You crash a massive weapon into the middle of New York, apparently causing minimal damage. The ex president of the United States is lying dead in a busy street but nobody seems to have noticed. You are standing beside said corpse dressed in an extremely conspicuous stealth suit talking to an equally conspicuous guy and the authorities simply cordon off the area around you. Your girlfriend has admitted to being a government plant made over to be your perfect woman and is pregnant with your child and you are apparently ok with this. (But it’s ok guys, all of this could be in your head which apparently makes things much better).

There is simply too much that happens in this train wreck of an ending to consider in any depth, suffice to say the sequence is interspersed with IRL shots of people in New York while Snake tells you that you choose what to pass on to the future in possibly one of the worst examples of breaking the fourth wall in gaming.

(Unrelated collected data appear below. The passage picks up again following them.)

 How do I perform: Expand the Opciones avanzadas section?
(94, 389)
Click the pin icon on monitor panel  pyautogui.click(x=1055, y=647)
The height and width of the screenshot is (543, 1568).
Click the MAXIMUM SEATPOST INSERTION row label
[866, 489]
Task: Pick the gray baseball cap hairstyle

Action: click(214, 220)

What’s that Snake? We shape the next generation by selectively choosing what to pass on to our children? No shit!
A lot of the dialogue in the ending becomes a mess of pseudo-philosophical nonsense that is neither profound nor particularly noteworthy.

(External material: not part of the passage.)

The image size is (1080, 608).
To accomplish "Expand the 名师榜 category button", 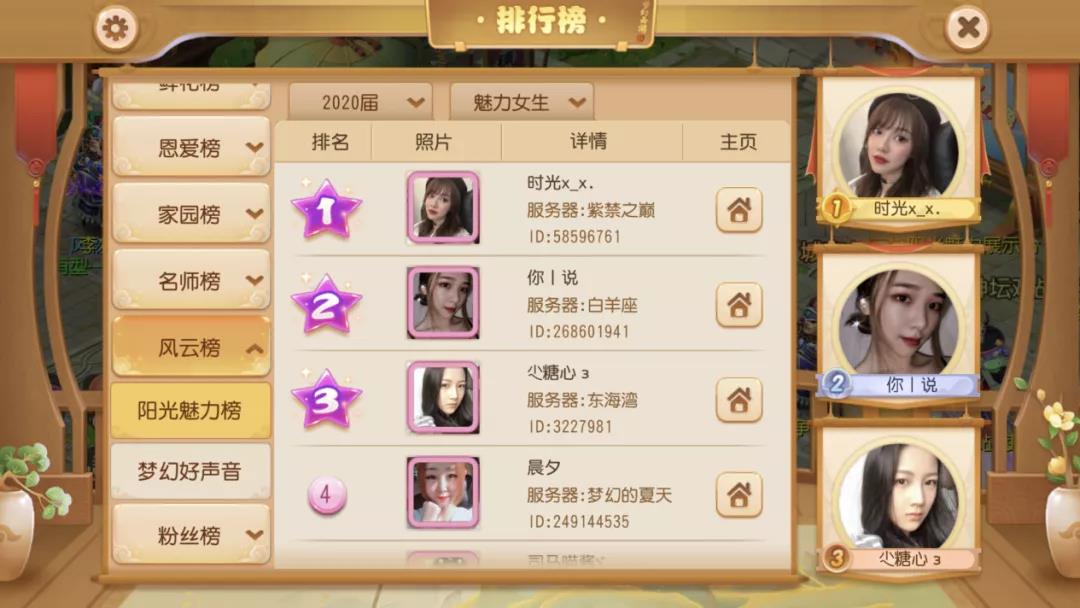I will pos(191,280).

My biggest qualm with the ending, however, comes in the closing stages of the ending (and this is Hideo Kojima, that’s a lot of ending you have to sift through) when Snake and Otacon share a conversation about data pertaining to the evil mastermind group behind it all. Turns out the names for the group’s members refer to men who are already dead! *Gasp* A powerful shadow organisation that controls every facet of global modern life from politics to Christmas number ones using fake names?
Why are we supposed to be surprised? Surely we would be more surprised if the opposite happened and they were being honest about their identities? Why should it come as a shock to us that equivalent of the Illuminati perpetuated false information? Isn’t that sort of the point?

#1 Mass Effect 3

No list dealing with wtf game endings/bad game endings/controversial game endings could ever ignore Mass Effect 3. Fans of the series were left so disappointed by the final installment’s ending (or rather; lack of) that an entire movement; “Retake Mass Effect” developed which saw gamers unite to confront the developers with this rather large issue. And when the developers not only acknowledged the flaws but also released a DLC expansion to the ending it really demonstrated that the outrage was justified. The writers were obviously not so impressed with their own work that they were happy to defend it, at least Hideo Kojima responds to complaints with, ‘it’s your own fault for not understanding it properly.’

So what exactly was the problem with the ending? If we consider the problem with Fallout 3 being one of adequately delivering an ending that repays the investment of the gamer, imagine that multiplied by three. The Mass Effect series saw you make decisions that not only affected your immediate party or the people you were dealing with but the universe. No pressure then. The decisions you made in the first game impact on the second game which impact on the third and so on, so fans, naturally thought, ah! The ending will therefore draw together decisions I have made throughout the series not just this game in particular. Not to worry guys, Mass Effect 3 didn’t even draw together decisions you made in that game, let alone the series as a whole. Ultimately it doesn’t matter what actions you chose to do or ignore, which species you chose to save or destroy or even if you played a paragon or a complete and utter bastard, the ending dismissed all of these concerns in favour of a bland sequence that really sends everything to hell whether you chose to save the universe or not.

Perhaps the problem is best summed up by the group that lobbied BioWare by sending them four hundred cupcakes of three different colours. Of course the colours didn’t matter, they were all vanilla.